In the much-publicised build-up, Coburn wiped the floor with Joe Goss, Tom Allen and Bill Rayel, a trio Mace had ordered him to fight so as to prove that he was worthy of taking him on.
“He is a handsome young man, about twenty-nine years of age, measuring five feet ten inches, and weighing 13 and a half stone,” wrote The Evening Freeman of Coburn, as the Irish press finally got a first glimpse of their returning hero in the flesh.
As it were, the event ended up being a farce, with Mace failing to show at the ring in Piercetown, Tipperary. Attempts to reschedule were pegged back by the pair’s inability to agree on a referee, so it proved to be 'The Great International Prize Fight' that never was.
Having sold his New York tavern to cover travel costs for himself, trainer James Cusack and an acquaintance by the name of James Mack, an out-of-pocket Coburn set sail from Cork back to New York on October 20, 1864.
Mace and Coburn did eventually fight competitively in Bay Saint Louis, Mississippi, seven years after their non-event in Ireland, but still a winner could not be determined as a draw was called after the pair battled for three-and-a-half hours in torrential rain.
But by then the Irishman’s reputation had taken a bigger hit than even he could manage.
Prizefights were often intervened as boxing was illegal until 1901, so Coburn was no stranger to the law, and upon his return to America without a livelihood other than his fists, his run-ins with the NYPD reached barbaric proportions.
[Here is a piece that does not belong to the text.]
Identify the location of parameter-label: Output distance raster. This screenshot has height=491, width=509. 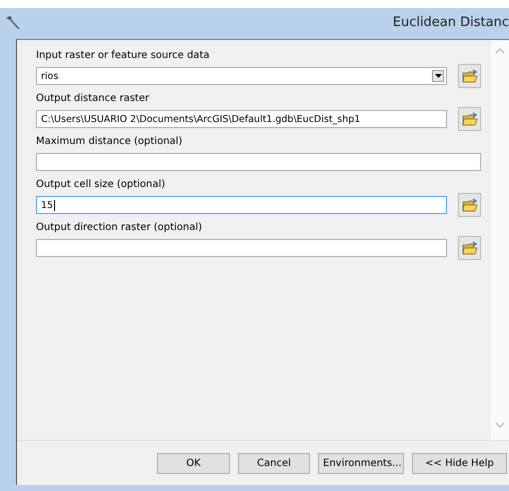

Unfortunately, and as is so often the case with boxers even today, a life of crime ensued for Coburn, and he served six and a half years of a 10-year sentence in Auburn Prison for shooting two policemen in 1877.
It was to be by far the biggest sentence of many stints in jail, but his criminal misgivings failed to jeopardise his place among the sport’s greats, as Coburn was inducted into the International Boxing Hall of Fame under the “pioneer” category in 2013.
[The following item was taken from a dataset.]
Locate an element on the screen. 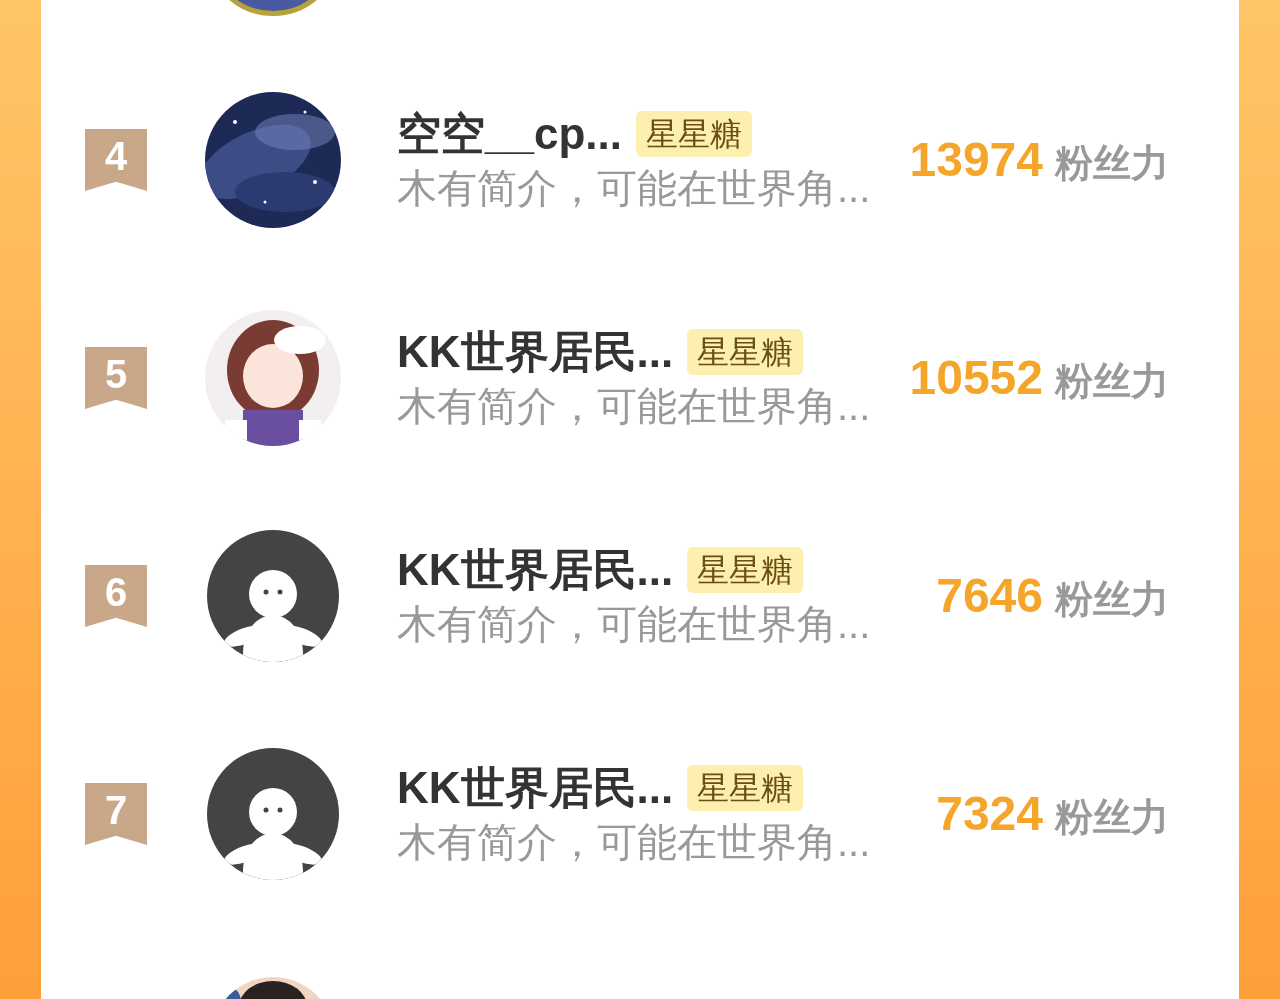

He spent his final years as an alcoholic in comparative poverty and died of 'consumption' – an old term for Tuberculosis – on December 6, 1890, aged 55.
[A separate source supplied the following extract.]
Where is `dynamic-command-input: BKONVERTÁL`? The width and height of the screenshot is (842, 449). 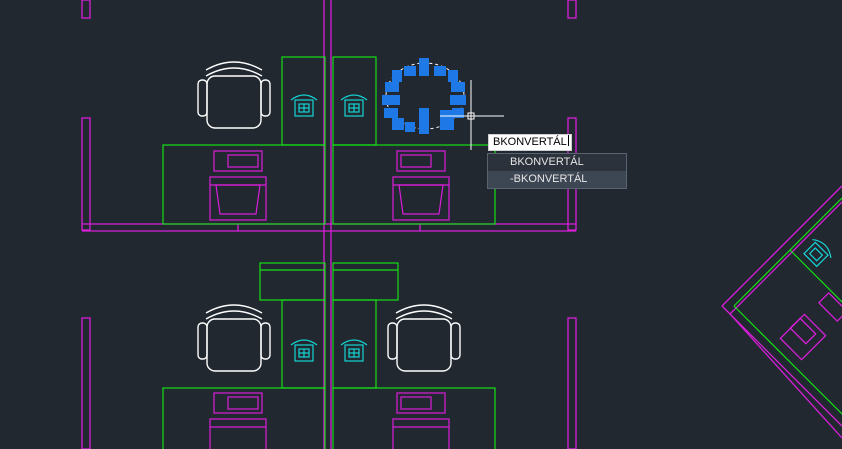 dynamic-command-input: BKONVERTÁL is located at coordinates (530, 142).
An old friend of his from the fighting game, John L Sullivan, pledged $500 to pay for Coburn's medical bills as a fundraising campaign arose whilst the Irishman saw out his last seven days in a hospital bed.
Word soon spread of Coburn's passing on December 6, 1890, as cablegrams arrived from America, and death notices were placed in the Leeds Mercury, Sheffield Evening Telegraph, Birmingham Daily Post, Yorkshire Evening Post, York Herald, Sheffield Daily Telegraph, Bristol Mercury and The Era.
Coburn is buried in Calvary Cemetery, Queens, New York.